(YOUR OBJECTIVE)
In the records below, find the line with "Visszacsapó szelep (137, 2381)", then retype it and every following line exactly, stopping after the line with "Cómo crear un". Leave the pictures out.

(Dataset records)
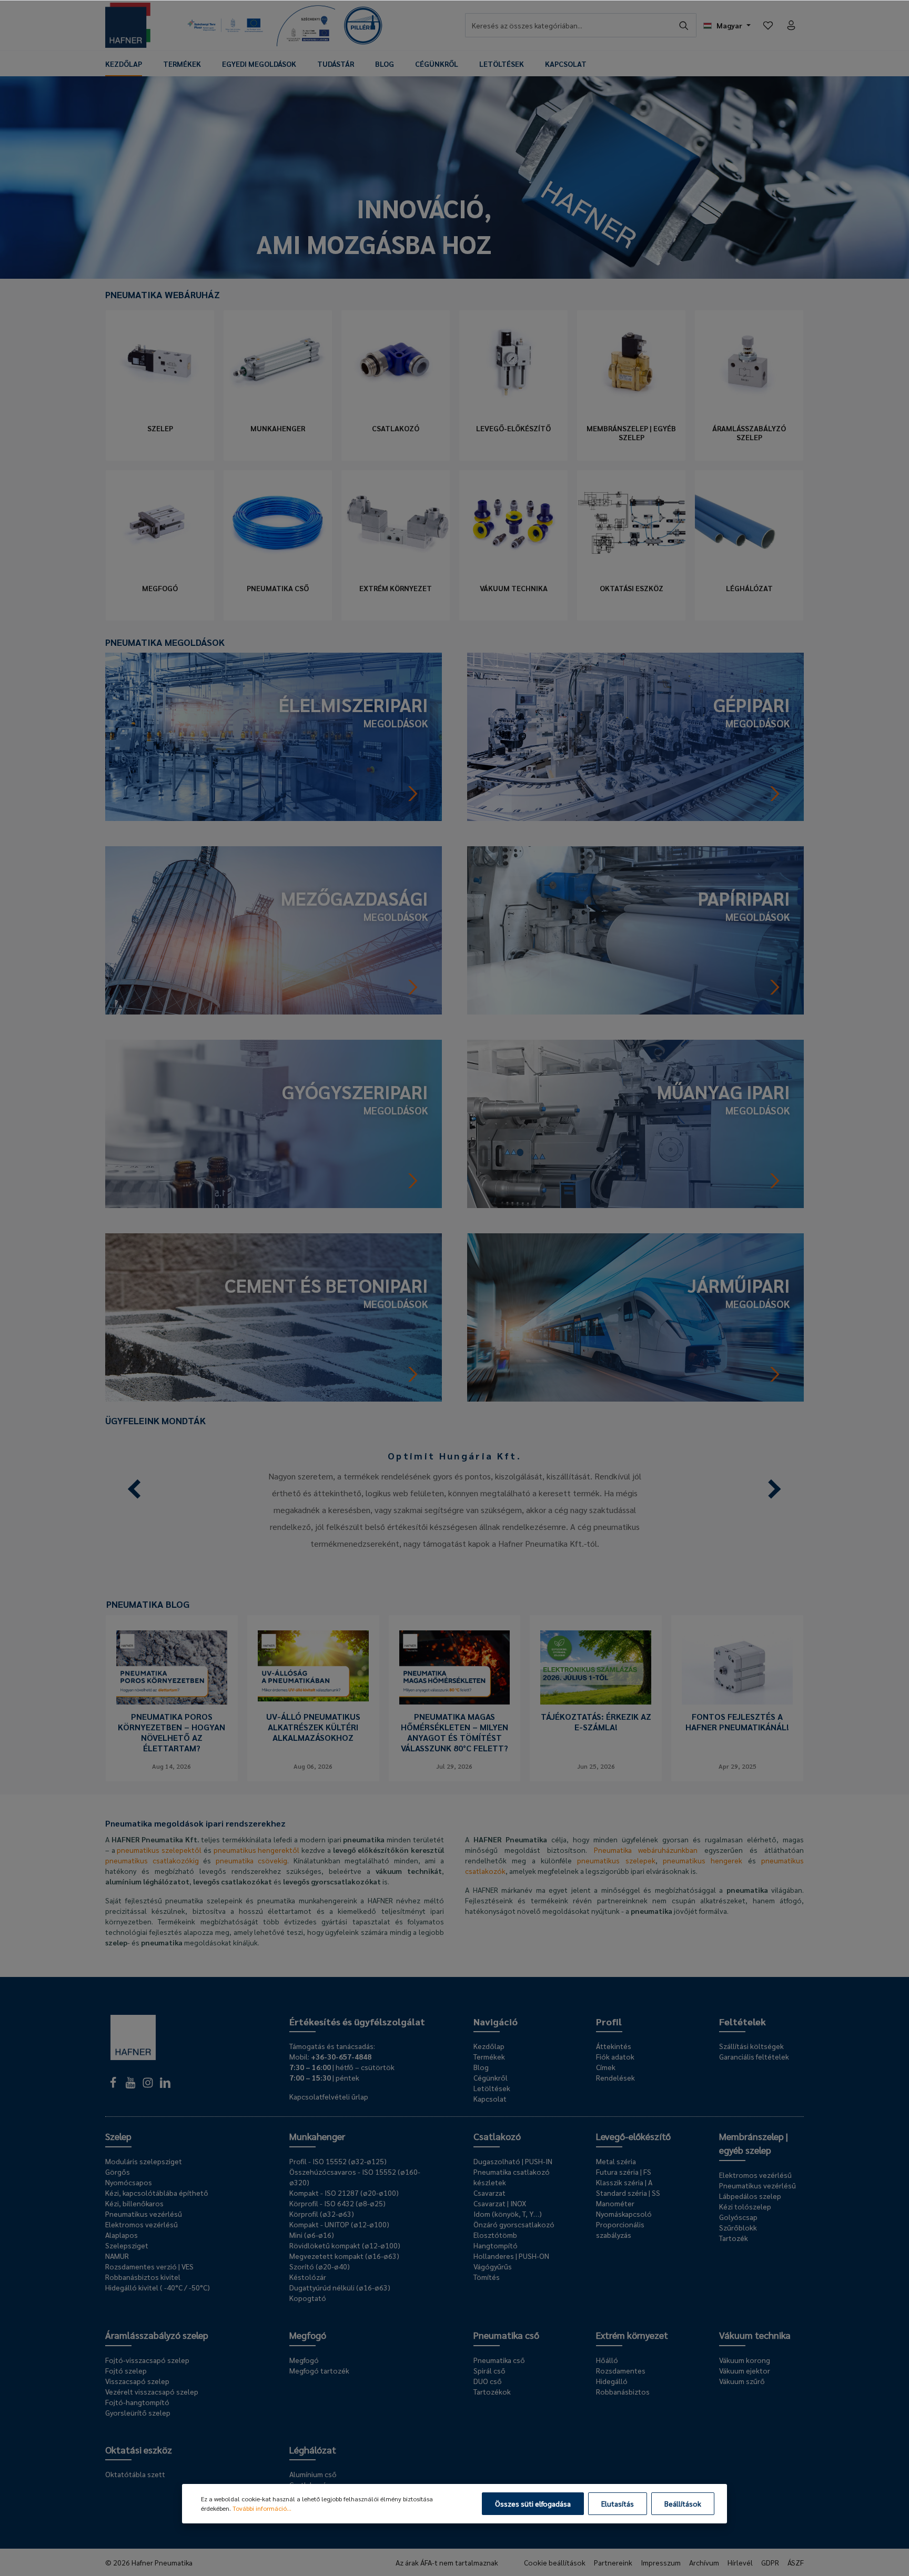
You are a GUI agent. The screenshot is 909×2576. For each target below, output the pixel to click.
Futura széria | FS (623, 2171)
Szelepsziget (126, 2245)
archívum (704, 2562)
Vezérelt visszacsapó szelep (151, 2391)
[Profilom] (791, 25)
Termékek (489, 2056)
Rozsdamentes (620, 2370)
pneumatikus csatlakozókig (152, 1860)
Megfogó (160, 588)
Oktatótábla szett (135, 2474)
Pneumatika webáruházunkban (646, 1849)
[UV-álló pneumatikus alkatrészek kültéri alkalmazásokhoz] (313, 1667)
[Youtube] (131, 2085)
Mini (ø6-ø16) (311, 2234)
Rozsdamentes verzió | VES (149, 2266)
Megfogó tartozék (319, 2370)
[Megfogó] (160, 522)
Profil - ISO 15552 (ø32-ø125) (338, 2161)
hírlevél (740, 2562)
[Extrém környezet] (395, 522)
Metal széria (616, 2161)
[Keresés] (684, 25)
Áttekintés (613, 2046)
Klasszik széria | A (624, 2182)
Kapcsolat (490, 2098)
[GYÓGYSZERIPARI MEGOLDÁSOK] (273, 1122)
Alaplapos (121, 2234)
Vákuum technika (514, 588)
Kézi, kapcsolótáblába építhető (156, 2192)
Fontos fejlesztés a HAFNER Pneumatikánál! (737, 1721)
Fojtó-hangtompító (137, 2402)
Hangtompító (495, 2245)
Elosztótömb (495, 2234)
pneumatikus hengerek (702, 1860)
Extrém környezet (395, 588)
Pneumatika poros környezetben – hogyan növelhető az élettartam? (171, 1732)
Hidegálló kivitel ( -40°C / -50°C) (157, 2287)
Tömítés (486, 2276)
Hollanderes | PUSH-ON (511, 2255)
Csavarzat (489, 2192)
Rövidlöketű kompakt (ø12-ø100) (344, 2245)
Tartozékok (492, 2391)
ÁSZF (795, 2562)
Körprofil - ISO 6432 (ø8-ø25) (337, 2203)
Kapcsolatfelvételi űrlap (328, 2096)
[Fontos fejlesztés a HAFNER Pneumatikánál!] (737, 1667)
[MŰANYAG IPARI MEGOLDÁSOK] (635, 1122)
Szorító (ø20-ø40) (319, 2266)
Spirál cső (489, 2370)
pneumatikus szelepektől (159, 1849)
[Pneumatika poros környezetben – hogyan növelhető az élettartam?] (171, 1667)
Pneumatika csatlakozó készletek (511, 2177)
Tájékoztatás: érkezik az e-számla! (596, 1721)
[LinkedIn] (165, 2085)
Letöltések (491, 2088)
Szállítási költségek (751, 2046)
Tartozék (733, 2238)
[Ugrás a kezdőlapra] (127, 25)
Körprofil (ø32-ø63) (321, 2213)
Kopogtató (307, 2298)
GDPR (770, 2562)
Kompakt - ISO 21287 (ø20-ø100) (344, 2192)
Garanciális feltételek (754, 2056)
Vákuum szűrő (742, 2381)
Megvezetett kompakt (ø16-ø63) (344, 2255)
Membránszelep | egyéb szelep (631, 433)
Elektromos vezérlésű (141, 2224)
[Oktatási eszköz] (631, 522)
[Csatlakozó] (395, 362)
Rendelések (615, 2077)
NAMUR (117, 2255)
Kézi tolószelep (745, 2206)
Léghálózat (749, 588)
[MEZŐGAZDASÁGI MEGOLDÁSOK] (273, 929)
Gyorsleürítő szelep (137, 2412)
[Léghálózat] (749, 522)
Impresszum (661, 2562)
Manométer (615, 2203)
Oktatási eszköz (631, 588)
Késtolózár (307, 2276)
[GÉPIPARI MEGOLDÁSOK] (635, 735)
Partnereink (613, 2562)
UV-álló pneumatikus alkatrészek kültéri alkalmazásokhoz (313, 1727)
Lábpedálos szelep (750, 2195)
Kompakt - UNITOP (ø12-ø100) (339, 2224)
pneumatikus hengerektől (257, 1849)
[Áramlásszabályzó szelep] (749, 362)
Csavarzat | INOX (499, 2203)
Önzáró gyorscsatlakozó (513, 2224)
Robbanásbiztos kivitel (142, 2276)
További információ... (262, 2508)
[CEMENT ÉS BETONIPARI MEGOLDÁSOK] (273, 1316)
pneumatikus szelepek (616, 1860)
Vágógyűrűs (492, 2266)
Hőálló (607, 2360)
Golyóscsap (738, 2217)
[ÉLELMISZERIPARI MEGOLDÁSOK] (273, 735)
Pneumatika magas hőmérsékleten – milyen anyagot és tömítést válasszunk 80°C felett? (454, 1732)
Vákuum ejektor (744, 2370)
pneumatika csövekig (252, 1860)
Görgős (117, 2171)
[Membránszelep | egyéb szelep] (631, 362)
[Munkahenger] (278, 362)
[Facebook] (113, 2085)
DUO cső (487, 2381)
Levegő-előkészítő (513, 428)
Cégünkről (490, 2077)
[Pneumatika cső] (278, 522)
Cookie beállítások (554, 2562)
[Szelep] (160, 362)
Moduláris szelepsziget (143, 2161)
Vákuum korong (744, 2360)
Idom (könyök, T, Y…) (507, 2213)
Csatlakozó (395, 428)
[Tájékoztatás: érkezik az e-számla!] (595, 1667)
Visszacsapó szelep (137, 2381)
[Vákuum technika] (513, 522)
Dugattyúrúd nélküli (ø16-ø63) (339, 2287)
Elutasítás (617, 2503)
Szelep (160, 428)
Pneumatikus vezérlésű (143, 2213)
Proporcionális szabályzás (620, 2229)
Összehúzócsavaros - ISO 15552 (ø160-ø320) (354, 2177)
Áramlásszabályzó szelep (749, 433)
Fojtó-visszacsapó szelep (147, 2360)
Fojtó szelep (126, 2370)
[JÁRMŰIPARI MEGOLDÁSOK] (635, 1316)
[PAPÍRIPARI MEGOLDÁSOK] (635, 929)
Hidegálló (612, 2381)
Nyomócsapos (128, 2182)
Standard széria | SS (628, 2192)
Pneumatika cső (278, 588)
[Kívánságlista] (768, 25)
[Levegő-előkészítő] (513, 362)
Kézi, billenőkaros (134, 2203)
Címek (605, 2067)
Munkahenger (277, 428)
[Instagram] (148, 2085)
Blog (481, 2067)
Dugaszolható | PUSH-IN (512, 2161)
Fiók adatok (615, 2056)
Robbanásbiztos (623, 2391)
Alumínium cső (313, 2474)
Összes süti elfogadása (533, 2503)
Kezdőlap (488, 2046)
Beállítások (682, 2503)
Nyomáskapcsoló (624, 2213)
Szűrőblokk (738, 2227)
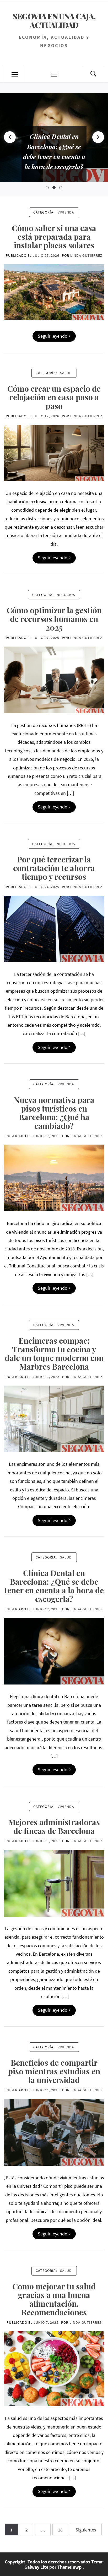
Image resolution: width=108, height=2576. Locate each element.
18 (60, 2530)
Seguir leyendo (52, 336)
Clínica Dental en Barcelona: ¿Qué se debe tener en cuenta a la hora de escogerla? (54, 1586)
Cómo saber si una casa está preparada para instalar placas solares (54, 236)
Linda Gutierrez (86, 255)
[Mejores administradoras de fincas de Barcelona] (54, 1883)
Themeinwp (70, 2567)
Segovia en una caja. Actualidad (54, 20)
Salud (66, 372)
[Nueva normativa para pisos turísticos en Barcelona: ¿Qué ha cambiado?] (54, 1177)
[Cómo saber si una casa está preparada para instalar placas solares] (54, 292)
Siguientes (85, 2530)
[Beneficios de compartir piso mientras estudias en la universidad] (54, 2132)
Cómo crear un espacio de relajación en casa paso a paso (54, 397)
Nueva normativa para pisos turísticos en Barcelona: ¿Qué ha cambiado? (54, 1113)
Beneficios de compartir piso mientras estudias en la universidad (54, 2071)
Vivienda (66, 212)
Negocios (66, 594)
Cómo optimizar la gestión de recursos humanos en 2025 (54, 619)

(SOLUTION FOR THIS PROBLEM)
Visszacsapó szelep (137, 2381)
[Vákuum technika] (513, 522)
Dugattyúrúd nélküli (ø16-ø63) (339, 2287)
Elutasítás (617, 2503)
Szelep (160, 428)
Pneumatikus vezérlésű (143, 2213)
Proporcionális szabályzás (620, 2229)
Összehúzócsavaros - ISO 15552 (ø160-ø320) (354, 2177)
Áramlásszabályzó szelep (749, 433)
Fojtó-visszacsapó szelep (147, 2360)
Fojtó szelep (126, 2370)
[JÁRMŰIPARI MEGOLDÁSOK] (635, 1316)
[PAPÍRIPARI MEGOLDÁSOK] (635, 929)
Hidegálló (612, 2381)
Nyomócsapos (128, 2182)
Standard széria | SS (628, 2192)
Pneumatika cső (278, 588)
[Kívánságlista] (768, 25)
[Levegő-előkészítő] (513, 362)
Kézi, billenőkaros (134, 2203)
Címek (605, 2067)
Munkahenger (277, 428)
[Instagram] (148, 2085)
Blog (481, 2067)
Dugaszolható | PUSH-IN (512, 2161)
Fiók adatok (615, 2056)
Robbanásbiztos (623, 2391)
Alumínium cső (313, 2474)
Összes süti elfogadása (533, 2503)
Kezdőlap (488, 2046)
Beállítások (682, 2503)
Nyomáskapcsoló (624, 2213)
Szűrőblokk (738, 2227)
Image resolution: width=108, height=2576. Locate each element.
18 (60, 2530)
Seguir leyendo (52, 336)
Clínica Dental en Barcelona: ¿Qué se debe tener en cuenta a la hora de escogerla? (54, 1586)
Cómo saber si una casa está preparada para instalar placas solares (54, 236)
Linda Gutierrez (86, 255)
[Mejores administradoras de fincas de Barcelona] (54, 1883)
Themeinwp (70, 2567)
Segovia en una caja. Actualidad (54, 20)
Salud (66, 372)
[Nueva normativa para pisos turísticos en Barcelona: ¿Qué ha cambiado?] (54, 1177)
[Cómo saber si una casa está preparada para instalar placas solares] (54, 292)
Siguientes (85, 2530)
[Beneficios de compartir piso mientras estudias en la universidad] (54, 2132)
Cómo crear un espacio de relajación en casa paso a paso (54, 397)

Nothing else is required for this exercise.